* _PROBLEM TO SOLVE_:
Update the records below by changing every "Identify the location of" to "Give the location of", and leave everything else unchanged.

* _PROVIDED ENTRIES_:

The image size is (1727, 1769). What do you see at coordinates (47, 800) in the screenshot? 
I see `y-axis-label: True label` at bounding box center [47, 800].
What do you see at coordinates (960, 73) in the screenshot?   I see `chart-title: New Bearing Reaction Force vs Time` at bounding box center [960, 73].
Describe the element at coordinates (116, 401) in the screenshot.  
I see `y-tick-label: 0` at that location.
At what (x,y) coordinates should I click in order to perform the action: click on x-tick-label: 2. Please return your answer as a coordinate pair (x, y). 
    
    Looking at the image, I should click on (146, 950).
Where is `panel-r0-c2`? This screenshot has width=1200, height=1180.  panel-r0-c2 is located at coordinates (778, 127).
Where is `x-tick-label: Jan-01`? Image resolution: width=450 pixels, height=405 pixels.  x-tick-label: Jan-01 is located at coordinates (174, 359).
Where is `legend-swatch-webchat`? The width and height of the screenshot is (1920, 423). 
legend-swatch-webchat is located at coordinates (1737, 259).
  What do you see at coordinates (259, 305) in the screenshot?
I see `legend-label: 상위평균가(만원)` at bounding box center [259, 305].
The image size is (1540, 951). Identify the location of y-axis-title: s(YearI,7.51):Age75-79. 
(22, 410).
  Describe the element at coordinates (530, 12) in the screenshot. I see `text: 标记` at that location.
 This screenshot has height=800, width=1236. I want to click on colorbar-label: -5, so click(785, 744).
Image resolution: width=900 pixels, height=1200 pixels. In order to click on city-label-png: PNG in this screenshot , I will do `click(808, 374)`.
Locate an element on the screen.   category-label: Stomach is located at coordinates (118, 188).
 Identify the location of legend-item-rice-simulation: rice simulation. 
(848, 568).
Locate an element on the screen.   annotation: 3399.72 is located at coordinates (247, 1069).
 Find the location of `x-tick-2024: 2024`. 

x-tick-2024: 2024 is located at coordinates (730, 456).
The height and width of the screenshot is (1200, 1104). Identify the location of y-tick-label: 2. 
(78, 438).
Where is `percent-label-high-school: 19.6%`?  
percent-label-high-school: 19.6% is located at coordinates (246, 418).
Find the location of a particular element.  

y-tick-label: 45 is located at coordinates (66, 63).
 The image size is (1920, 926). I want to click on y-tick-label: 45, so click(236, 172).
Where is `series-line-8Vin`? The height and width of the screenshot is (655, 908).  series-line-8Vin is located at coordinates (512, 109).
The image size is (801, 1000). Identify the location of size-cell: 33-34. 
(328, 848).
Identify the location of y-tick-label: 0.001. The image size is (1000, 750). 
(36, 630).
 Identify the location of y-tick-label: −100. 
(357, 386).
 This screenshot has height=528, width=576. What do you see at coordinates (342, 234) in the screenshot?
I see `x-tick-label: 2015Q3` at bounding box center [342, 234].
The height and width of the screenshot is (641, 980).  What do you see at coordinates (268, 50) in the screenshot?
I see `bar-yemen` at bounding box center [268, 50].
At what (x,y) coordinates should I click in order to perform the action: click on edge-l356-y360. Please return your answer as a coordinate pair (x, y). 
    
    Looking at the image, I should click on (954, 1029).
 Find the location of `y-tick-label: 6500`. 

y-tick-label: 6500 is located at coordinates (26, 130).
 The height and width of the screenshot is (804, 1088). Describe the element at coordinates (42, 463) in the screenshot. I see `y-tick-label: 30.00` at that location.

* _WRITTEN REPLY_:
The image size is (1727, 1769). What do you see at coordinates (47, 800) in the screenshot? 
I see `y-axis-label: True label` at bounding box center [47, 800].
What do you see at coordinates (960, 73) in the screenshot?   I see `chart-title: New Bearing Reaction Force vs Time` at bounding box center [960, 73].
Describe the element at coordinates (116, 401) in the screenshot.  
I see `y-tick-label: 0` at that location.
At what (x,y) coordinates should I click in order to perform the action: click on x-tick-label: 2. Please return your answer as a coordinate pair (x, y). 
    
    Looking at the image, I should click on (146, 950).
Where is `panel-r0-c2`? This screenshot has width=1200, height=1180.  panel-r0-c2 is located at coordinates (778, 127).
Where is `x-tick-label: Jan-01`? Image resolution: width=450 pixels, height=405 pixels.  x-tick-label: Jan-01 is located at coordinates (174, 359).
Where is `legend-swatch-webchat`? The width and height of the screenshot is (1920, 423). 
legend-swatch-webchat is located at coordinates (1737, 259).
  What do you see at coordinates (259, 305) in the screenshot?
I see `legend-label: 상위평균가(만원)` at bounding box center [259, 305].
The image size is (1540, 951). Give the location of y-axis-title: s(YearI,7.51):Age75-79. 
(22, 410).
  Describe the element at coordinates (530, 12) in the screenshot. I see `text: 标记` at that location.
 This screenshot has height=800, width=1236. I want to click on colorbar-label: -5, so click(785, 744).
Image resolution: width=900 pixels, height=1200 pixels. In order to click on city-label-png: PNG in this screenshot , I will do `click(808, 374)`.
Locate an element on the screen.   category-label: Stomach is located at coordinates (118, 188).
 Give the location of legend-item-rice-simulation: rice simulation. 
(848, 568).
Locate an element on the screen.   annotation: 3399.72 is located at coordinates (247, 1069).
 Find the location of `x-tick-2024: 2024`. 

x-tick-2024: 2024 is located at coordinates (730, 456).
The height and width of the screenshot is (1200, 1104). Give the location of y-tick-label: 2. 
(78, 438).
Where is `percent-label-high-school: 19.6%`?  
percent-label-high-school: 19.6% is located at coordinates (246, 418).
Find the location of a particular element.  

y-tick-label: 45 is located at coordinates (66, 63).
 The image size is (1920, 926). I want to click on y-tick-label: 45, so click(236, 172).
Where is `series-line-8Vin`? The height and width of the screenshot is (655, 908).  series-line-8Vin is located at coordinates (512, 109).
The image size is (801, 1000). Give the location of size-cell: 33-34. 
(328, 848).
Give the location of y-tick-label: 0.001. The image size is (1000, 750). 
(36, 630).
 Give the location of y-tick-label: −100. 
(357, 386).
 This screenshot has height=528, width=576. What do you see at coordinates (342, 234) in the screenshot?
I see `x-tick-label: 2015Q3` at bounding box center [342, 234].
The height and width of the screenshot is (641, 980).  What do you see at coordinates (268, 50) in the screenshot?
I see `bar-yemen` at bounding box center [268, 50].
At what (x,y) coordinates should I click in order to perform the action: click on edge-l356-y360. Please return your answer as a coordinate pair (x, y). 
    
    Looking at the image, I should click on (954, 1029).
 Find the location of `y-tick-label: 6500`. 

y-tick-label: 6500 is located at coordinates (26, 130).
 The height and width of the screenshot is (804, 1088). Describe the element at coordinates (42, 463) in the screenshot. I see `y-tick-label: 30.00` at that location.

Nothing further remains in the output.